MANAGE 4.1 — Risk treatment via flagged-output review¶
groundlens is explicitly a triage tool. Flagged outputs are routed to human review; passed outputs are released:
from groundlens import evaluate
result = evaluate(question=q, response=r, context=ctx)
if result.flagged:
queue_for_human_review(case_id, result)
else:
release_to_user(case_id, response)
The flagged rate is itself a managed metric: too low may indicate the threshold is mis-tuned (false negatives); too high indicates excessive human workload and may justify investment in upstream model improvements.
MANAGE 4.3 — Incident management¶
For incident investigations, the audit log provides forensic-quality evidence:
from groundlens.audit import AuditLog
log = AuditLog(db_path="production_audit.sqlite")

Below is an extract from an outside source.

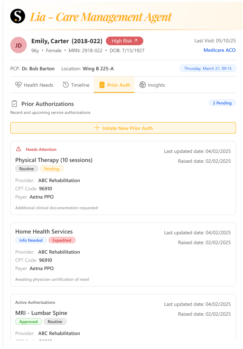Open the JD patient avatar
Image resolution: width=243 pixels, height=349 pixels.
[19, 45]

# Reproduce the exact decision for a contested case
entry = next(e for e in log.entries() if e.identifier == "case_2026_06_05_123")
print(entry.payload_json)
print(f"Hash: {entry.entry_hash}")
# Verify the chain has not been altered around this entry
verification = log.verify_chain()
assert verification.valid
The hash chain provides cryptographic evidence the entry was not modified between its original logging and the investigation.
Known limitations for AI RMF profiling¶
Document the following in the deployment's AI RMF profile under MAP 5.1 and MANAGE 1.1:
- Type III errors not detectable. Embedding-based methods cannot distinguish within-frame factual errors (e.g. "the capital of Australia is Sydney"). For high-stakes domains, complement with claim-level fact-checking on outputs that pass geometric triage.

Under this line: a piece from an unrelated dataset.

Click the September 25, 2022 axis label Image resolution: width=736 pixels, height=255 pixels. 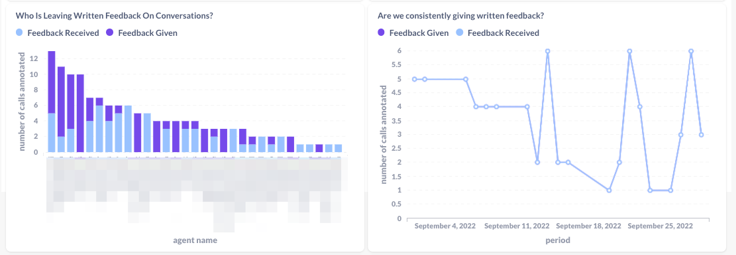point(661,226)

- Calibration drift. The DGI reference direction depends on the underlying language patterns of the calibration corpus. Schedule refresh in line with the deployment's risk appetite.
- Embedding model is a dependency. The underlying sentence
transformer (default:
all-MiniLM-L6-v2) is a component of the measurement system. Include it in the model inventory and version- pin it.
References¶
- NIST. AI Risk Management Framework (AI RMF 1.0). NIST AI 100-1. January 2023. nist.gov/itl/ai-risk-management-framework
- Marin, J. (2025). Semantic Grounding Index for LLM Hallucination Detection. arXiv:2512.13771.
- Marin, J. (2026). A Geometric Taxonomy of Hallucinations in Large Language Models. arXiv:2602.13224v3.